October 22nd
Today I learned that the trace pairing over finite fields gives all possible $\FF_q$-linear maps $\FF_{q^r}\to\FF_q,$ from here . We begin by noting that the the Galois group\[\op{Gal}(\FF_{q^r}/\FF_q)=\langle\sigma_q:\alpha\mapsto\alpha^q\rangle.\]It follows that the trace looks like\[\op{Tr}(\alpha)=\sum_{\sigma\in\op{Gal}(\FF_{q^r}/\FF_q)}\sigma(\alpha)=\sum_{k=0}^{r-1}\alpha^{q^k}.\]This doesn't simpliyfy further in any nice way. As usual, we can check that $\op{Tr}:\FF_{q^r}\to\FF_q$ by noting that the Latin square property of groups implies that the above sum is held constant by any automorphism $\sigma.$ We could also say more explicitly that $\FF_q$ is the set of elements satisfying $x^q=x,$ which we can check manually because\[\op{Tr}(\alpha)^q=\left(\sum_{k=0}^{r-1}\alpha^{q^k}\right)^q=\sum_{k=0}^{r-1}\alpha^{q^{k+1}}=\op{Tr}(\alpha),\]where the last equality holds because $\alpha^{q^r}=\alpha.$
Again as usual, $\op{Tr}$ provides an $\FF_q$-linear map from $\FF_{q^r}\to\FF_q.$ Both of these can be seen from the definition using automorphisms or by manually expanding, so we won't show that here. What is more interesting is the proof that the image is all of $\FF_q.$ Indeed, the dimension of the image is at most $1,$ so we just have to show that the image is at least dimension $1.$ But $\op{Tr}(\alpha)=0$ if and only if $\alpha$ is a root of\[\op{Tr}(x)=\sum_{k=0}^{r-1}x^{q^k},\]a polynomial of degree $q^{r-1} \lt q^r.$ It follows (by Lagrangs) that $\op{Tr}$ has at most $q^{r-1}$ roots, so it is nonzero somewhere, so its image has at least dimension $1.$ This is what we wanted.

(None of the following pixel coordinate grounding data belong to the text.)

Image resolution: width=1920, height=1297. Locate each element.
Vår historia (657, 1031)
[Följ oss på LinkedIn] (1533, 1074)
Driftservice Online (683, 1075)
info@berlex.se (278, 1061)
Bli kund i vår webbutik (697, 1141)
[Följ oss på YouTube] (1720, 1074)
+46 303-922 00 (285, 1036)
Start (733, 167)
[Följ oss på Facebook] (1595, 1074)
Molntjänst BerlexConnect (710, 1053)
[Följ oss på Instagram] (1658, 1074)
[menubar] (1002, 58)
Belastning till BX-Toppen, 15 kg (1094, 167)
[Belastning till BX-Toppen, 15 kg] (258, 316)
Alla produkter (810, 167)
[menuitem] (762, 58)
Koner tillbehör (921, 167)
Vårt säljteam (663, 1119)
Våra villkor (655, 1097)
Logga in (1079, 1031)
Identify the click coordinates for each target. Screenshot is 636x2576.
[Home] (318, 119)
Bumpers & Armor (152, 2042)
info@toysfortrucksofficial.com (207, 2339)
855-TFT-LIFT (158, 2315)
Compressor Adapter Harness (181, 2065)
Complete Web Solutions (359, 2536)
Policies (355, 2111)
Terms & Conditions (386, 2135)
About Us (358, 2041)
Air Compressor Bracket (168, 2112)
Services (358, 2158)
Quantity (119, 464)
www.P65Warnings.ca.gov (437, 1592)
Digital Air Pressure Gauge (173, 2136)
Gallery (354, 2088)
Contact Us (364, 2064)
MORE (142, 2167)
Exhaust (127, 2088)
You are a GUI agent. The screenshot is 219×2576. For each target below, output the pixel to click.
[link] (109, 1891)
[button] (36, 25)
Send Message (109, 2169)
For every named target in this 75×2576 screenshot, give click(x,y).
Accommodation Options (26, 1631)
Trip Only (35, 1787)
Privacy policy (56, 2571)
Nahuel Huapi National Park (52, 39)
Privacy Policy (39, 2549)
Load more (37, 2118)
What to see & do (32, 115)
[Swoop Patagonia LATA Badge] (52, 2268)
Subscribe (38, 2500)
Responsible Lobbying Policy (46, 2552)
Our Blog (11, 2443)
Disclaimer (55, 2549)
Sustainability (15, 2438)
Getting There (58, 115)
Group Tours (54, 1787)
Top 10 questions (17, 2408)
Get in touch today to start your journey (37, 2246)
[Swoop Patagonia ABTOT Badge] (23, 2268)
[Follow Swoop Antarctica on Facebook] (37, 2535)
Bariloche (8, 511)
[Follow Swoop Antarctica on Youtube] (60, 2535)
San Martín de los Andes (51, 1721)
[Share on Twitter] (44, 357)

Because we have a well-behaved linear map, we can use it to define the inner product\[\langle x,y\rangle\longmapsto\op{Tr}(xy),\]which we can quickly check to be bilinear. This induces quite a few linear maps $\langle\gamma,\bullet\rangle,$ or $x\mapsto\op{Tr}(\gamma x).$ How many? We claim that all linear maps $\FF_{q^r}\to\FF_q$ have this form. For an upper bound, note that tracking where basis elements go tells us that there are $q^r$ total linear maps. It remains to show that the trace pairing induces this many maps.
To be explicit, our pairing induces mappings\[\gamma\longmapsto(x\mapsto\op{Tr}(\gamma x)).\]Now, this works for any $\gamma\in\FF_{q^r},$ so there are $q^r$ total maps induced here. So it is enough to show that these are unique; i.e., that this is injective. Indeed, if $\gamma$ and $\gamma'$ induce the same mappings so that we want to show $\gamma=\gamma'.$ Taking the difference implies that\[x\mapsto\op{Tr}((\gamma-\gamma')x)=0\]is identically $0.$ If $\gamma-\gamma'$ is nonzero, then we can set $x=(\gamma-\gamma')^{-1}\alpha$ where $\op{Tr}(\alpha)\ne0,$ which exists by the above discussion. So because $\op{Tr}((\gamma-\gamma')x)$ really is identically $0,$ we must have $\gamma-\gamma'=0,$ implying that $\gamma=\gamma'.$ This is what we wanted.